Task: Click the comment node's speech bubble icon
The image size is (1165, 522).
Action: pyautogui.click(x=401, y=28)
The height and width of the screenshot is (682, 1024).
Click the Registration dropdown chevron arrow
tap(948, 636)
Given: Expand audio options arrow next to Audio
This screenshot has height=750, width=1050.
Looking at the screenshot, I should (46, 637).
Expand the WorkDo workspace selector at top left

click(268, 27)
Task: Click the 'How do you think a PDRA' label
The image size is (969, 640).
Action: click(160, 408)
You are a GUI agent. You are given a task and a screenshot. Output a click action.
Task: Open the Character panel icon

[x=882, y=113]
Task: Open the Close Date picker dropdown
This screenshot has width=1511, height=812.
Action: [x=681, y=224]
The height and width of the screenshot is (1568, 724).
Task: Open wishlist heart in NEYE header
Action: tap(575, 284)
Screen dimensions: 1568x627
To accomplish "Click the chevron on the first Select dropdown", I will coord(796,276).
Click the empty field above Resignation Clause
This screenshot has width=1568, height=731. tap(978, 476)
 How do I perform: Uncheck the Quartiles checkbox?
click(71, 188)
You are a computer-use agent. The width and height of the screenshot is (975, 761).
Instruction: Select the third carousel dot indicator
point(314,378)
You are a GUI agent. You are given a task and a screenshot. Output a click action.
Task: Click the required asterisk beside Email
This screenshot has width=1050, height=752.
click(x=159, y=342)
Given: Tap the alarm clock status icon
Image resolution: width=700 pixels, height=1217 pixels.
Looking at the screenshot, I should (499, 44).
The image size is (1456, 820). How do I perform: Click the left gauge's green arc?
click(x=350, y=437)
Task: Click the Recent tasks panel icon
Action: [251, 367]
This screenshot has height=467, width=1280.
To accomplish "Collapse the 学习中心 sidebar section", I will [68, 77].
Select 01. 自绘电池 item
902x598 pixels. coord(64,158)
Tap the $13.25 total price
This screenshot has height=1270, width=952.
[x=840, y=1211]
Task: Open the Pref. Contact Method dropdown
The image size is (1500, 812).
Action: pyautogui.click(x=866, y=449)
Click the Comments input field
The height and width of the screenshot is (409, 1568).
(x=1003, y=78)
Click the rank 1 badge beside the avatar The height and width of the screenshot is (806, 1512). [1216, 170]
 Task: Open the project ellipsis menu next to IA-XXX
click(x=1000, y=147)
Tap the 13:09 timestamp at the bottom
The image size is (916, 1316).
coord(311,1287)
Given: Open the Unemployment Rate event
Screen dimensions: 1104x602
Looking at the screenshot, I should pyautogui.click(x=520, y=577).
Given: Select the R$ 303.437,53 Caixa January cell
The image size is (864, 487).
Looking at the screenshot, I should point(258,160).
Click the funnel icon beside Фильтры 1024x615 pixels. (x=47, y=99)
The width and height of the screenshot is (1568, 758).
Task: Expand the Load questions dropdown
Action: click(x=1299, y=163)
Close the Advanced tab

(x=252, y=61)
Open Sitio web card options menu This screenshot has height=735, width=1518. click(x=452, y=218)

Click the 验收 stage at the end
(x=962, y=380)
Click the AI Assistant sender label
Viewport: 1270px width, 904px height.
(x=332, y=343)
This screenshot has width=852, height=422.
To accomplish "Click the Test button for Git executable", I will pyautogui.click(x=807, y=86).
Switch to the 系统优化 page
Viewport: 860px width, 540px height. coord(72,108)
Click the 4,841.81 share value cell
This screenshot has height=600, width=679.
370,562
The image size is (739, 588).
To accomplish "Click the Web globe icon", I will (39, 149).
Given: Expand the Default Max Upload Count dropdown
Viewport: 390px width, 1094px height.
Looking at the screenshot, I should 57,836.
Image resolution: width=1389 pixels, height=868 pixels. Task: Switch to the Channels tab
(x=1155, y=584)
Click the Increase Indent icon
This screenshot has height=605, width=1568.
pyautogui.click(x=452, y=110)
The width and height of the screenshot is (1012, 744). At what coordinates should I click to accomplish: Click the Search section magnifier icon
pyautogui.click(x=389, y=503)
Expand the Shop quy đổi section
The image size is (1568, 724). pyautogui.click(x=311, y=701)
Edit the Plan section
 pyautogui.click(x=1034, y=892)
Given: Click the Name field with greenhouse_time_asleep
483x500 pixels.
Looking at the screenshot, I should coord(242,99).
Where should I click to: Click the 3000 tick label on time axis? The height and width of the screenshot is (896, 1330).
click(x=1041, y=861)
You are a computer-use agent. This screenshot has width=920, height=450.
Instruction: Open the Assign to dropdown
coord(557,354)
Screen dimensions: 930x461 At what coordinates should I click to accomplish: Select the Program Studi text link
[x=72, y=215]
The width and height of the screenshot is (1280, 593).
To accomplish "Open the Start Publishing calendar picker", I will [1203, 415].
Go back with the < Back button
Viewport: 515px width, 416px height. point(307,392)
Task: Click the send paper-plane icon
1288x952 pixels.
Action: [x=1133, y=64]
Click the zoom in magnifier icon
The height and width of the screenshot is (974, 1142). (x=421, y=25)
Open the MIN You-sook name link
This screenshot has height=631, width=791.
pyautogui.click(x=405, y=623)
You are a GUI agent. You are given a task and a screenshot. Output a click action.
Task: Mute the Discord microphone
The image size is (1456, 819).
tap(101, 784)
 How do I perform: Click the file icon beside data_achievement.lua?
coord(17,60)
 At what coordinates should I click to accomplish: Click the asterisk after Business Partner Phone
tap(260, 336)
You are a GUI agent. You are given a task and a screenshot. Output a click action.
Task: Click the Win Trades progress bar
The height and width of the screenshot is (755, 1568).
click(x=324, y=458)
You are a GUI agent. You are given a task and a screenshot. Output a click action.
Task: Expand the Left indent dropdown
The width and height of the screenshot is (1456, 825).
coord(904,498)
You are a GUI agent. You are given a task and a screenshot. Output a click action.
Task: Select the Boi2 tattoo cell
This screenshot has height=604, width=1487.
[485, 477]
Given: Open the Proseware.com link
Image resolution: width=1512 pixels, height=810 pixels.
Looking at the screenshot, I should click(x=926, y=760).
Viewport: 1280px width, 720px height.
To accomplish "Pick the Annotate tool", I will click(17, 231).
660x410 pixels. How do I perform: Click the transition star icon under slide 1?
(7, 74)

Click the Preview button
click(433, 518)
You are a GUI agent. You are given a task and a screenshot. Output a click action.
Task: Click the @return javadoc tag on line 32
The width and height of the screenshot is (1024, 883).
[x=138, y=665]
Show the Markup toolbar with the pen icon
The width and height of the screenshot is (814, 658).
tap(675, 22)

• What you will do: Please rewrite all of the records above, putting "screen agent" in place of "GUI agent" wherever it occurs and leaving everything else unchanged.

• Complete response:
Task: Click the comment node's speech bubble icon
The image size is (1165, 522).
Action: pyautogui.click(x=401, y=28)
The height and width of the screenshot is (682, 1024).
Click the Registration dropdown chevron arrow
tap(948, 636)
Given: Expand audio options arrow next to Audio
This screenshot has height=750, width=1050.
Looking at the screenshot, I should (46, 637).
Expand the WorkDo workspace selector at top left

click(268, 27)
Task: Click the 'How do you think a PDRA' label
The image size is (969, 640).
Action: click(160, 408)
You are a screen agent. You are given a task and a screenshot. Output a click action.
Task: Open the Character panel icon

[x=882, y=113]
Task: Open the Close Date picker dropdown
This screenshot has width=1511, height=812.
Action: [x=681, y=224]
The height and width of the screenshot is (1568, 724).
Task: Open wishlist heart in NEYE header
Action: tap(575, 284)
Screen dimensions: 1568x627
To accomplish "Click the chevron on the first Select dropdown", I will coord(796,276).
Click the empty field above Resignation Clause
This screenshot has width=1568, height=731. tap(978, 476)
 How do I perform: Uncheck the Quartiles checkbox?
click(71, 188)
You are a computer-use agent. The width and height of the screenshot is (975, 761).
Instruction: Select the third carousel dot indicator
point(314,378)
You are a screen agent. You are given a task and a screenshot. Output a click action.
Task: Click the required asterisk beside Email
This screenshot has width=1050, height=752.
click(x=159, y=342)
Given: Tap the alarm clock status icon
Image resolution: width=700 pixels, height=1217 pixels.
Looking at the screenshot, I should (499, 44).
The image size is (1456, 820). How do I perform: Click the left gauge's green arc?
click(x=350, y=437)
Task: Click the Recent tasks panel icon
Action: [251, 367]
This screenshot has height=467, width=1280.
To accomplish "Collapse the 学习中心 sidebar section", I will [68, 77].
Select 01. 自绘电池 item
902x598 pixels. coord(64,158)
Tap the $13.25 total price
This screenshot has height=1270, width=952.
[x=840, y=1211]
Task: Open the Pref. Contact Method dropdown
The image size is (1500, 812).
Action: pyautogui.click(x=866, y=449)
Click the Comments input field
The height and width of the screenshot is (409, 1568).
(x=1003, y=78)
Click the rank 1 badge beside the avatar The height and width of the screenshot is (806, 1512). [1216, 170]
 Task: Open the project ellipsis menu next to IA-XXX
click(x=1000, y=147)
Tap the 13:09 timestamp at the bottom
The image size is (916, 1316).
coord(311,1287)
Given: Open the Unemployment Rate event
Screen dimensions: 1104x602
Looking at the screenshot, I should pyautogui.click(x=520, y=577).
Given: Select the R$ 303.437,53 Caixa January cell
The image size is (864, 487).
Looking at the screenshot, I should point(258,160).
Click the funnel icon beside Фильтры 1024x615 pixels. (x=47, y=99)
The width and height of the screenshot is (1568, 758).
Task: Expand the Load questions dropdown
Action: click(x=1299, y=163)
Close the Advanced tab

(x=252, y=61)
Open Sitio web card options menu This screenshot has height=735, width=1518. click(x=452, y=218)

Click the 验收 stage at the end
(x=962, y=380)
Click the AI Assistant sender label
Viewport: 1270px width, 904px height.
(x=332, y=343)
This screenshot has width=852, height=422.
To accomplish "Click the Test button for Git executable", I will pyautogui.click(x=807, y=86).
Switch to the 系统优化 page
Viewport: 860px width, 540px height. coord(72,108)
Click the 4,841.81 share value cell
This screenshot has height=600, width=679.
370,562
The image size is (739, 588).
To accomplish "Click the Web globe icon", I will (39, 149).
Given: Expand the Default Max Upload Count dropdown
Viewport: 390px width, 1094px height.
Looking at the screenshot, I should 57,836.
Image resolution: width=1389 pixels, height=868 pixels. Task: Switch to the Channels tab
(x=1155, y=584)
Click the Increase Indent icon
This screenshot has height=605, width=1568.
pyautogui.click(x=452, y=110)
The width and height of the screenshot is (1012, 744). At what coordinates should I click to accomplish: Click the Search section magnifier icon
pyautogui.click(x=389, y=503)
Expand the Shop quy đổi section
The image size is (1568, 724). pyautogui.click(x=311, y=701)
Edit the Plan section
 pyautogui.click(x=1034, y=892)
Given: Click the Name field with greenhouse_time_asleep
483x500 pixels.
Looking at the screenshot, I should coord(242,99).
Where should I click to: Click the 3000 tick label on time axis? The height and width of the screenshot is (896, 1330).
click(x=1041, y=861)
You are a computer-use agent. This screenshot has width=920, height=450.
Instruction: Open the Assign to dropdown
coord(557,354)
Screen dimensions: 930x461 At what coordinates should I click to accomplish: Select the Program Studi text link
[x=72, y=215]
The width and height of the screenshot is (1280, 593).
To accomplish "Open the Start Publishing calendar picker", I will [1203, 415].
Go back with the < Back button
Viewport: 515px width, 416px height. point(307,392)
Task: Click the send paper-plane icon
1288x952 pixels.
Action: [x=1133, y=64]
Click the zoom in magnifier icon
The height and width of the screenshot is (974, 1142). (x=421, y=25)
Open the MIN You-sook name link
This screenshot has height=631, width=791.
pyautogui.click(x=405, y=623)
You are a screen agent. You are given a task and a screenshot. Output a click action.
Task: Mute the Discord microphone
The image size is (1456, 819).
tap(101, 784)
 How do I perform: Click the file icon beside data_achievement.lua?
coord(17,60)
 At what coordinates should I click to accomplish: Click the asterisk after Business Partner Phone
tap(260, 336)
You are a screen agent. You are given a task and a screenshot. Output a click action.
Task: Click the Win Trades progress bar
The height and width of the screenshot is (755, 1568).
click(x=324, y=458)
You are a screen agent. You are given a task and a screenshot. Output a click action.
Task: Expand the Left indent dropdown
The width and height of the screenshot is (1456, 825).
coord(904,498)
You are a screen agent. You are given a task and a screenshot. Output a click action.
Task: Select the Boi2 tattoo cell
This screenshot has height=604, width=1487.
[485, 477]
Given: Open the Proseware.com link
Image resolution: width=1512 pixels, height=810 pixels.
Looking at the screenshot, I should click(x=926, y=760).
Viewport: 1280px width, 720px height.
To accomplish "Pick the Annotate tool", I will click(17, 231).
660x410 pixels. How do I perform: Click the transition star icon under slide 1?
(7, 74)

Click the Preview button
click(433, 518)
You are a screen agent. You are given a task and a screenshot. Output a click action.
Task: Click the @return javadoc tag on line 32
The width and height of the screenshot is (1024, 883).
[x=138, y=665]
Show the Markup toolbar with the pen icon
The width and height of the screenshot is (814, 658).
tap(675, 22)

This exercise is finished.